Start of Article

Comments (9)
Yes, I think this is a known problem which has been discussed for example here. To my knowledge it has not been really solved though.
Have you tried this approach? Does it produce better results?
Another approach would be to not do any transformation at all but instead just use a bounding box and let the CNN handle any rotations etc within that box. Rotations can then be seen as a kind of data augumentation instead. I have tried this approach but using MTCNN for face alignment, and when training a Inception-Resnet-v1 network on this data I can get a model with accuracy ~0.975 on LFW. Not sure how much of the performance improvement that can be attributed to not having the shearing effect though.
from facenet.
I am not very sure that it can produce better results.
But I use the code :
assert imgDim is not None
assert rgbImg is not None
assert landmarkIndices is not None
if bb is None:
bb = self.getLargestFaceBoundingBox(rgbImg, skipMulti)
if bb is None:
return
if landmarks is None:
landmarks = self.findLandmarks(rgbImg, bb)

End of Article
Start of Recorded data

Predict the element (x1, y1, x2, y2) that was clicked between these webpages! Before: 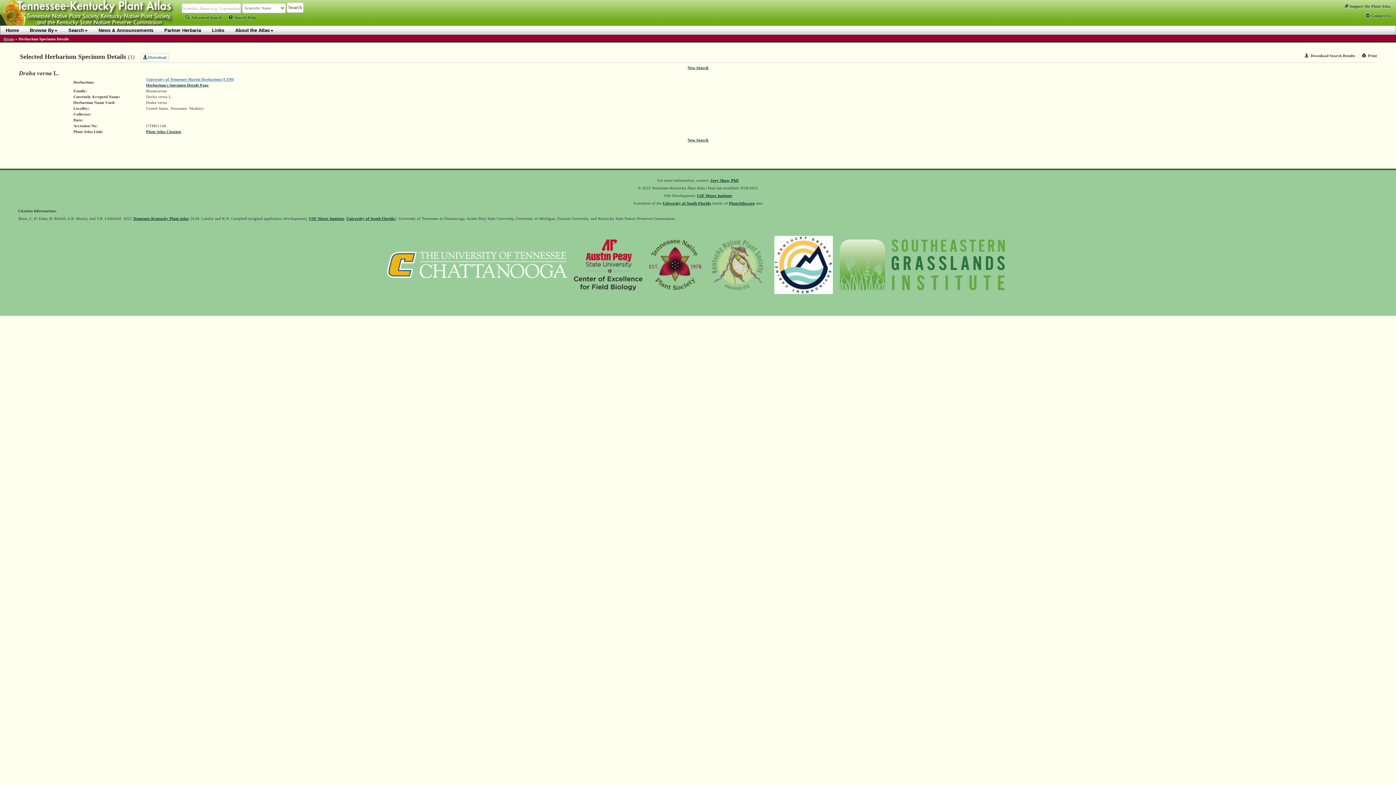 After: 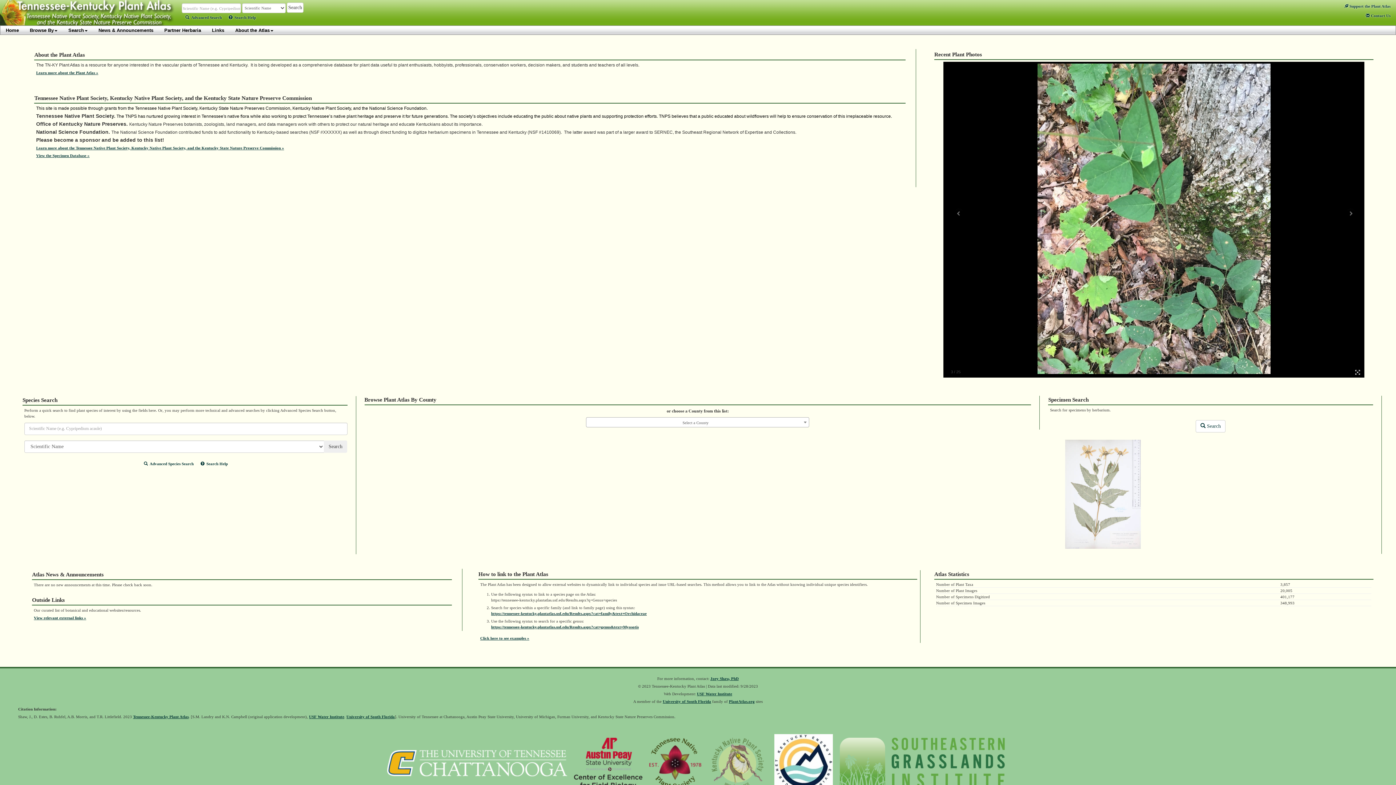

End of Recorded data

Problem to solve = Quote the face alignment comments word for word, beginning at the words "Another approach would" and stopping after "from facenet.".

Final result =
Another approach would be to not do any transformation at all but instead just use a bounding box and let the CNN handle any rotations etc within that box. Rotations can then be seen as a kind of data augumentation instead. I have tried this approach but using MTCNN for face alignment, and when training a Inception-Resnet-v1 network on this data I can get a model with accuracy ~0.975 on LFW. Not sure how much of the performance improvement that can be attributed to not having the shearing effect though.
from facenet.